“The Brits Are Coming” MOAH Lancaster Phillip Vaughn Photo Courtesy of MOAH Lancaster
The British Invasion at MOAH
By Genie Davis
“The Brits are Coming” at the cutting edge Lancaster Museum of Art and History (MOAH), is another encompassing, fascinating exhibition that makes a day trip mandatory for Los Angeles art viewers.
The exhibition which just closed on January 22nd included the work of several artists who were a part of the original British invasion of the 1960s, when the Beatles stormed the Ed Sullivan Show, and British style was an intrinsic element in the counterculture revolution. Also a part of the exhibition: an extensive group of emerging and newly established British artists whose work is inspired by California. In all, 25 British-born artists are featured here, all of whom came to California and let the place spiritually infuse their work just as the Brits infused America with the spirit of music, art, and revolution in the 60s.
“The Brits Are Coming” MOAH Lancaster David Hockney Photo Courtesy of MOAH Lancaster
Among the most well-known British artists featured is David Hockney, whose work is so quintessentially Californian that it is difficult to establish a dividing line between what was inspired by this sense of place and what came from his own sensibility. Hockney’s vibrantly colored “112 LA Visitors,” is a color laser print depicting a variety of people against a rich, abstract background whose colors and shapes evoke a Southern California sunset translated into abstract expression. Hockney is immersed in the California lifestyle, splitting his time between Malibu and London. Considered one of the most influential British artists of the 20th century, it is the work he created in Los Angeles in the 60s and 70s that is his most iconic. This work features swimming pools and collages such as “Pearblossom Highway” which depicts Highway 138 at the edge of the Antelope Valley; a territory familiar to So Cal drivers and coincidentally close to MOAH itself.

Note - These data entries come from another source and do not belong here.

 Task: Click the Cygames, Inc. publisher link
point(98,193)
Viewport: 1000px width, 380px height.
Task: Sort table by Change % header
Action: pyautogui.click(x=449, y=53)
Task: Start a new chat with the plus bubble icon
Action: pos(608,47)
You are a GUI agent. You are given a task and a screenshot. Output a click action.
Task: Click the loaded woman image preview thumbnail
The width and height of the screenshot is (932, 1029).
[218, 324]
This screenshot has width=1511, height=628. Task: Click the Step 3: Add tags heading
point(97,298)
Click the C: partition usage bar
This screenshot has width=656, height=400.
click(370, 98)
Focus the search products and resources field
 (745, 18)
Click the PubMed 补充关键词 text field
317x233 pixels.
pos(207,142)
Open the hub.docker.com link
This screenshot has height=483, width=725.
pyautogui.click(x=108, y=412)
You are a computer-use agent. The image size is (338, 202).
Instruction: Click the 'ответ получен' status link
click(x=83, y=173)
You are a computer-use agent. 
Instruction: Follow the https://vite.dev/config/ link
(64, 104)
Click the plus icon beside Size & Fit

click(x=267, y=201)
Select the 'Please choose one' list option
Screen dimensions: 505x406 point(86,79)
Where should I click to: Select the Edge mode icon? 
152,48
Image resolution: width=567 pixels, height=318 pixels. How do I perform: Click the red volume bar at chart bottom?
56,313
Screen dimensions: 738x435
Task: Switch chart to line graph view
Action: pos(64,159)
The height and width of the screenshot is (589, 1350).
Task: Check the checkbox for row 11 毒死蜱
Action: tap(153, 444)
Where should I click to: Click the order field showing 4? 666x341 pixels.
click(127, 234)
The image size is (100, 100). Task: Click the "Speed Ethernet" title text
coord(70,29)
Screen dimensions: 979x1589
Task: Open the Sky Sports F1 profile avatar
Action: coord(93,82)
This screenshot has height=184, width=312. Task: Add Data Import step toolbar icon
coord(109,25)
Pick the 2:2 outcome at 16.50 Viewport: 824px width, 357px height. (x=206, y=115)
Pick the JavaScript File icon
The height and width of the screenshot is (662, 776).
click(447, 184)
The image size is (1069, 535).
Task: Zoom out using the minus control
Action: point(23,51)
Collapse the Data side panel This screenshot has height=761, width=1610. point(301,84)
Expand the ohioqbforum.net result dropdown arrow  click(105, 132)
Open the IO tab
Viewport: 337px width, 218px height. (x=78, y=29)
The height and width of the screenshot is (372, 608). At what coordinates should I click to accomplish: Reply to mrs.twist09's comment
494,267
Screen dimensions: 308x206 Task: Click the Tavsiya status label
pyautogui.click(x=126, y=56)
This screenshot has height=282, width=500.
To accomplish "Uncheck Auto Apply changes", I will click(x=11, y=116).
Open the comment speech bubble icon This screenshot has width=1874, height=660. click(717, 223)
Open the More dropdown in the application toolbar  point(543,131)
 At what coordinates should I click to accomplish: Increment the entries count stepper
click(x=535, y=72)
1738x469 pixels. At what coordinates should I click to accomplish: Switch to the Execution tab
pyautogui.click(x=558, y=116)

“The Brits Are Coming” MOAH Lancaster David Smith Photo Courtesy of MOAH Lancaster
David Smith’s “Foothill Cowboy” gives a hyper realistic depiction of a surreal scene – a cowboy hat hovers over an RV fronted by a small stack of striped polo shirts. Suspended nearby are giant forks and chopsticks serving up bites of California’s melting-pot cuisine: spaghetti, tacos, fries, and a tempura covered nugget. The background; a stylized house, hedge, lawn, and beyond that the blue foothills, provides the perfect setting for these decidedly not true-to-size objects. It is perhaps no surprise that Smith has worked in the television industry painting backdrops and billboards. His over-sized, photo-realistic, neo-pop style is a fusion of this type of commercial work with something far more subversive and fascinating.
“The Brits Are Coming” MOAH Lancaster Jeremy Kidd Photo Courtesy of MOAH Lancaster
Jeremy Kidd gives us an installation that also includes stylized gardening images such as a series of carefully pruned trees pictured here. Vivid blue hats and blobs emerge from the work and land on the floor. Talk about an invasion. Kidd’s artwork is a compacted version of multiple photographs that draw the viewer to look, look, and look again.
Max Presneill creates bold, bright abstracts, colors and shapes that defy category and powerfully pull the viewer into an alternative visual universe. Presneill, an accomplished curator as well as an artist, views his work as his legacy, and uses it to address existential questions including those of mortality. The rich palette he employs seems to have absorbed and redefined the colors of Southern California sunsets and movie posters.
“The Brits Are Coming” MOAH Lancaster Max Presneill Photo Courtesy of MOAH Lancaster
Phillip Vaughan’s “Symmetry 2″ features a cluster of neon straws that look like fragments of a rainbow. He has described his work as having an inherent mystery to it; this piece has a mysterious dream-like quality with sun bleached pastels mingling with more intense neon shades in a clustered pattern of pick-up sticks.
More obviously British is the stylized Union Jack in the center of Jon Measures’ installation “It Is What It Is.” Jon Measures is well known for mixed media paintings; the works on display here are a significant departure from the artist’s previous work, a weaving of fragments that represent the city of Los Angeles itself.
“The Brits Are Coming” MOAH Lancaster John Measures Photo Courtesy of MOAH Lancaster
In all, the artists exhibiting include: Andrew Hall, Caroline PM Jones, Colin Gray, David Eddington, David Hockney, Dave Smith, Derek Boshier, Eleanor Wood, Gordon Senior, Graham Moore, James Scott, Jane Callister, Jeremy Kidd, Jon Measures, Kate Savage, Max Presneill, Nathaniel Mellors, Philip Argent, Philip Vaughan, Rhea O’Neill, Roni Stretch, Sarah Danays, Shiva Aliabadi, Siobhan McClure, and Trevor Norris.
What is most compelling about this exhibition is the sense of an outside artist’s eye being trained on and absorbing California culture, color, and design. The precisely observed result is something both intrinsically SoCal and something haunting; the reflective quality of each piece, their original take on the visually familiar, will both fascinate and resonate.